Let me rephrase that: We Americans hate to see Americans suffer.

Oh sure, we feel badly for people overseas and around the world who experience tragedy. We do feel genuine sadness when a natural disaster or an act of terror befalls a small town in the Middle East, or an urban center in China. We definitely shake our heads in disbelief, as we read a news story about sickness and death many time zones removed from our own, and might exhale a quick prayer or even text in a donation, if we’re really moved.

But for the most part, that is the extent of the energy we’ll expend on a community whose native language is not ours, or whose predominant religious affiliation is different from our own. We’ll feel bad, (we’ll feel good about ourselves for feeling bad), then we’ll move on with our day.

For most of us, there is a geographic component to our outrage in the face of suffering; the closer it is, the more we care.

This past week, our nation has rightly been riveted by the Boston Marathon bombings, which to date, have killed 3 and wounded hundreds more, many quite severely. The country en masse, has followed every millisecond of news coverage, tuned into every police scanner, and lapped up every blog and Op Ed piece generated. We’ve launched countless social media pages in solidarity with the city of Boston, to raise money for victims, and to proclaim our outrage at such a senseless act. We’ve seen hours of grainy eyewitness video, cried over every personal story of those innocents violated by senseless violence, and we’ve sang along in stadiums with thousands in cathartic, defiant joy.

Again, all completely valid and good and right and life-affirming. The problem is, we seem to reserve such massive outpourings of compassion and anguish, only for people within driving distance. As we move beyond our borders, our ability to sustain fervor, or to move to action, dissipates.

Now, this is not an America-only phenomenon, (but it is where I write this from, so that’s all I can use as home base for this observation). I’m sure we don’t have the market cornered on regional outrage, but we are a major player.

In 2001, I can remember in the wake of the 9/11 attacks, the signs and bumper stickers and t-shirts that sprang up all over America, saying, “9/11: Never Forget”. A worthy aspiration and fitting tribute for the nearly 3,000 murdered that day, for sure.

Yet the more horrifying truth, is that on 9/11/2001, tens of thousands died of malnutrition, treatable diseases and exposure, (many of them, children).

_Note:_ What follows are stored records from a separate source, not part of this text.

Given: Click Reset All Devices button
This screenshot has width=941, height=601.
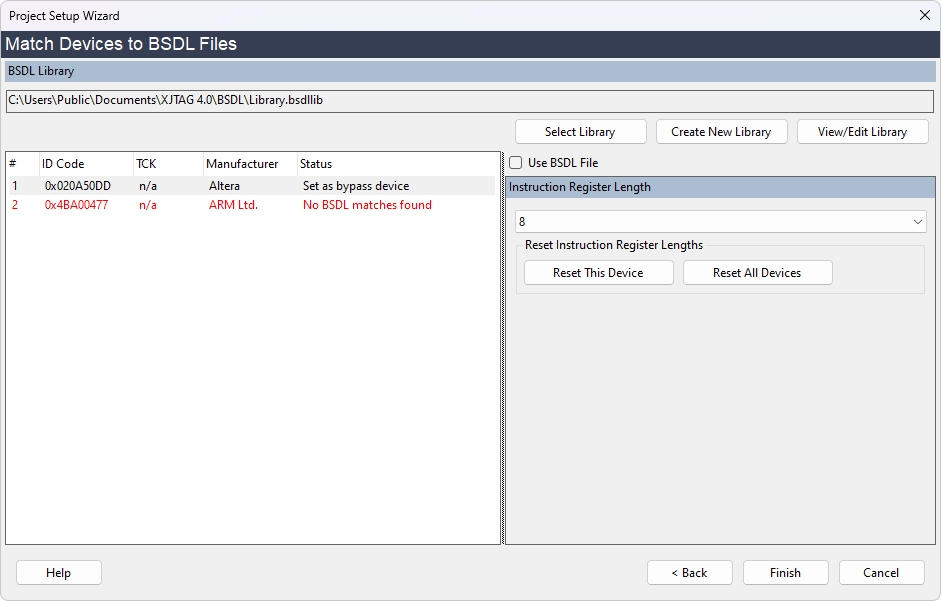Looking at the screenshot, I should (x=757, y=273).
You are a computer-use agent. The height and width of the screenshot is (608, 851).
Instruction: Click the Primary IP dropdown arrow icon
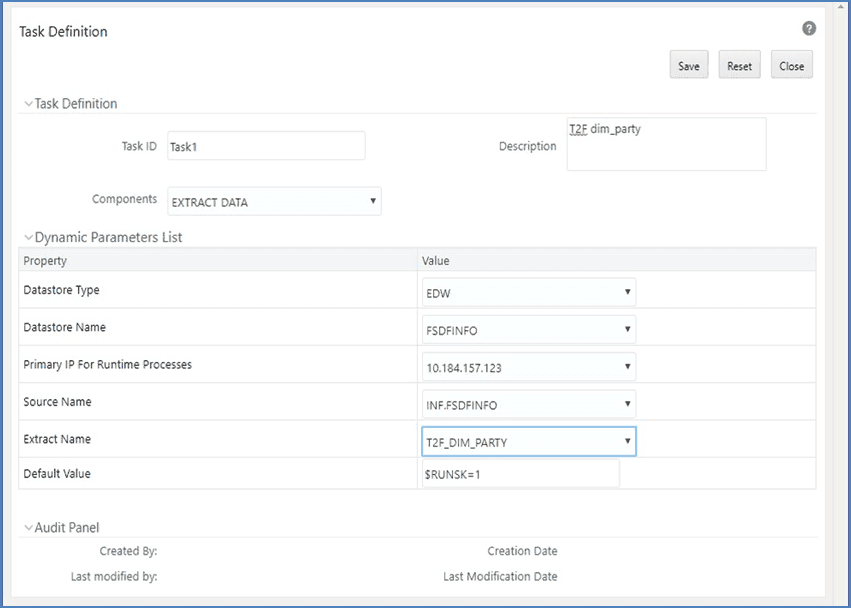click(630, 366)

And tens of thousands the next day…

And the next day…

And the next day…

And every day since.

Any yet there are few t-shirts, or stadium concerts or Facebook pages to grieve such continual loss and perpetual waste. There are few people saying, “2/5/2009: Never Forget”.

Part of that is simply our attention-span. It’s just easier to sustain a personal and national emotional response on a short-term, even-based evil. We want something that we can engage with immediately, and see change immediately, and so many of the global issues seem so massive, so daunting, and so slow-moving. They don’t have catchy names like hurricanes, and they aren’t as easy to get our hands around as a one-time terrorist attack.

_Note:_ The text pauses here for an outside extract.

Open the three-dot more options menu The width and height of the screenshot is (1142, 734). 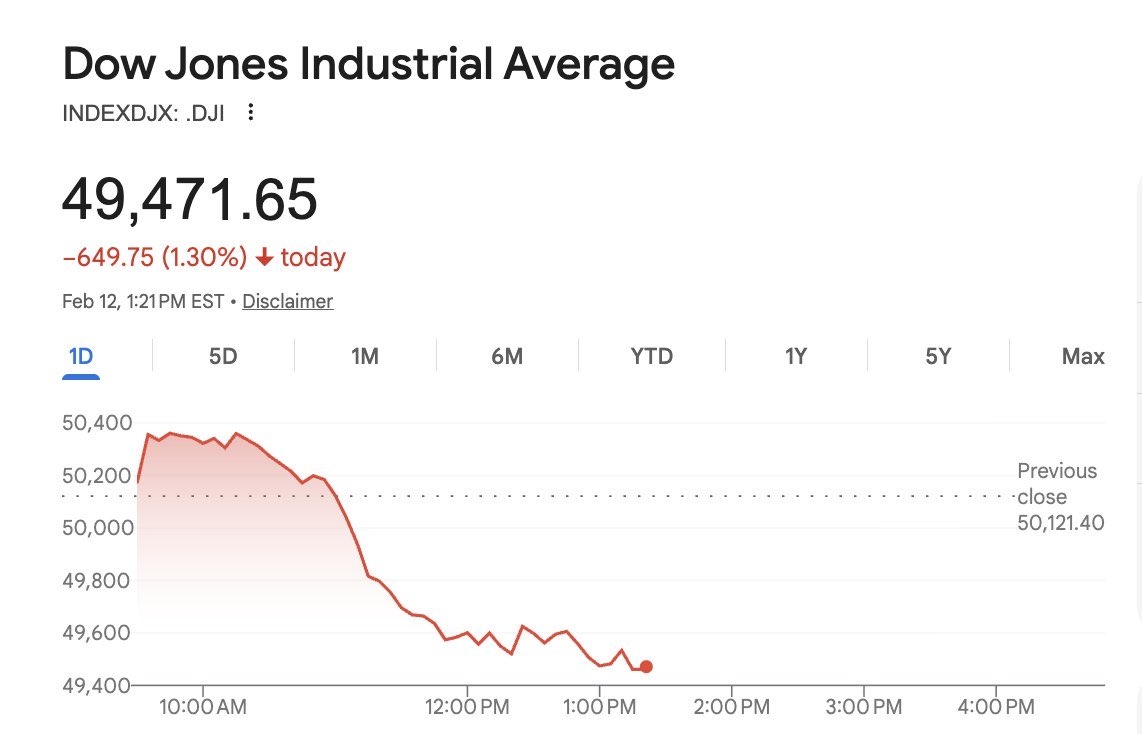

But some of it, if we really come clean, is a heart issue. As much as it pains us to say, proximity determines passion.

Have you ever listened to a news report: “70 reported dead...” (You stop in your tracks and wait breathlessly) “… in Thailand.” (You exhale, strangely relieved). It happens.

In many ways, it’s natural to feel a kinship with those close-by; a feeling of solidarity with those within your borders. But the only way the true horrors in the world will be altered, is when we see a baby whose name we don’t know, living two thousand miles away, as intrinsically valuable as the one in our playroom. The only hope for a world with less pain and suffering, is that we become a people internally moved by all pain and suffering. And not just moved, but moved to move.

Let your heart expand beyond your borders, and let it flow with a compassion that is bigger than just your corner.

As you seek to be outraged at the hurting in this day, ditch the map and get a globe.